§ **ESTRATTO DELLA FONTE**
Rimini, danno fuoco a un senzatetto che dorme su una panchina

Rimini, danno fuoco a un senzatetto che dorme su una panchina

 

È ricoverato nel centro per grandi ustionati di Padova il clochard che nella notte è stato vittima di un assurdo tentativo piromane.

Ignoti, con una tanica, hanno cosparso di benzina il senzatetto e dato fuoco mentre dormiva su una panchina di Flaminia a Rimini.

Le sue condizioni sono gravi ma stabili. L’uomo presenta ustioni sul 40% della superficie del corpo ma non è in pericolo di vita.

 A salvarlo è stata una ragazza che passando con la macchina in Via Flaminia ha visto l’uomo in fiamme ed ha avvisato subito il 118. Al momento non si conoscono le
generalità del clochard, il quale ancora in stato confusionale è riuscito a spiegare ai suoi soccorritori di essere di Taranto e di avere 46 anni.

(Voci elencate in un dataset)
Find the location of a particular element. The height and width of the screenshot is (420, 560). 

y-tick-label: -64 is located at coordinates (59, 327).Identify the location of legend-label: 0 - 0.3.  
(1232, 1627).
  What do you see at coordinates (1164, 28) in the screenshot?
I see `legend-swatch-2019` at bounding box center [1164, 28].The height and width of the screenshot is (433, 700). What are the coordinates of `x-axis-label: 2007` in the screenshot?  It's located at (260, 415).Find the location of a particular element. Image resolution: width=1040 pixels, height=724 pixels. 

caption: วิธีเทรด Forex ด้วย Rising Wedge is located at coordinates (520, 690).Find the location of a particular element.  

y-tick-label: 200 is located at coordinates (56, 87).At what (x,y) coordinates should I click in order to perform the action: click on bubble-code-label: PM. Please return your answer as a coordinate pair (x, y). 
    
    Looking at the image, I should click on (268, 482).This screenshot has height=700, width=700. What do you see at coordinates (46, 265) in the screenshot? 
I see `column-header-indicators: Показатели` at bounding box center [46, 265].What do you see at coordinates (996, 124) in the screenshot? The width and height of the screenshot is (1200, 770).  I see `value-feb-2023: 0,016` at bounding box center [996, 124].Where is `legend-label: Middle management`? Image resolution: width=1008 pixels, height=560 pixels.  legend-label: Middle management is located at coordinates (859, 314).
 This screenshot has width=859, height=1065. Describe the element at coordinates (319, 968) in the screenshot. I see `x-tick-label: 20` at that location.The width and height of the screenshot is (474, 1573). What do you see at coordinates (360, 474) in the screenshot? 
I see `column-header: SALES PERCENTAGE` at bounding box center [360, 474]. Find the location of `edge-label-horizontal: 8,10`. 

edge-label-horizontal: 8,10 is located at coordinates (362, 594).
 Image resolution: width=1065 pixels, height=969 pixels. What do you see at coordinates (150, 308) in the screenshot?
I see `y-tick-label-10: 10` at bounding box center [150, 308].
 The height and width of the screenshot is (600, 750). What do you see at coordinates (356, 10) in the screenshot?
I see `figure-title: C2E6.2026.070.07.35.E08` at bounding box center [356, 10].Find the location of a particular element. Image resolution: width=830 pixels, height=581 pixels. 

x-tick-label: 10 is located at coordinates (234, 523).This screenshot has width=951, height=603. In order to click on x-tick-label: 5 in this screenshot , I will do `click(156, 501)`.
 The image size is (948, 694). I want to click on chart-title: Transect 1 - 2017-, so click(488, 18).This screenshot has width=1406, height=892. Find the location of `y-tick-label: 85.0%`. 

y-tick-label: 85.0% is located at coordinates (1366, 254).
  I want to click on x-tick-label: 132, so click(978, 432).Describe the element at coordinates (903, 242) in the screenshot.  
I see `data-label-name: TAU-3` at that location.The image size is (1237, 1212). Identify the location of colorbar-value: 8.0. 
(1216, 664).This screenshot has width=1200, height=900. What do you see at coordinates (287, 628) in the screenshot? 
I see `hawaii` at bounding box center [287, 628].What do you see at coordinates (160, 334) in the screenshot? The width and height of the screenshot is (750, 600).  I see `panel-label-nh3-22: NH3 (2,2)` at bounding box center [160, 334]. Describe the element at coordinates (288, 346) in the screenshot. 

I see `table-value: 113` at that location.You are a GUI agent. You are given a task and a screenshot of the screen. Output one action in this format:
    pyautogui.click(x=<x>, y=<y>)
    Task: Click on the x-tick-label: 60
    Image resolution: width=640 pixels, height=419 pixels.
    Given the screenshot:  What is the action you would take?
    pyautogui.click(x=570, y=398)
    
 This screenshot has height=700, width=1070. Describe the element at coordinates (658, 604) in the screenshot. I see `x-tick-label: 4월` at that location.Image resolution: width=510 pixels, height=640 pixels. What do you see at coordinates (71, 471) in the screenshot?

§ **ISTRUZIONI**
1. Riscrivi il passo dell'articolo sul senzatetto di Rimini partendo da "È ricoverato nel" e proseguendo fino a "Flaminia a Rimini.", sostituendo "benzina" con "gasolio".
2. Secondo l'articolo sul senzatetto di Rimini, dove è ricoverato il clochard?
3. Prosegui l'articolo sul senzatetto di Rimini dal punto in cui si interrompe.
L'elenco non ha alcun ruolo in questo esercizio.

§ **RISPOSTE**
1.
È ricoverato nel centro per grandi ustionati di Padova il clochard che nella notte è stato vittima di un assurdo tentativo piromane.

Ignoti, con una tanica, hanno cosparso di gasolio il senzatetto e dato fuoco mentre dormiva su una panchina di Flaminia a Rimini.

2. Nel centro per grandi ustionati di Padova.

3.
La reazione del mondo politico al drammatico avvenimento è stata immediata. “Se non si aggredisce la povertà e si fanno affermazioni che lasciano intendere che i poveri
non hanno dignità, poi va a finire che qualcuno si sente legittimato ad aggredirli”. Così Margherita Miotto, deputata PD ha preso la parola nell’aula di Montecitorio per
chiedere al governo di riferire in parlamento sull’aggressione di Rimini dove questa notte ignoti hanno versato una tanica di benzina addosso ad un clochard e gli hanno dato fuoco
mentre dormiva.

“Il fatto è di una gravità inaudita – ha commentato Miotto – e con una strana coincidenza arriva dopo le affermazioni dei giorni scorsi in cui la Lega si era fatta
protagonista di una iniziativa politica contro i clochard. Sarà solo una coincidenza, ma dovrebbe far riflettere molti nella maggioranza e nel Governo su come le parole e i toni
del dibattito politico possano avere effetti disastrosi nella società.”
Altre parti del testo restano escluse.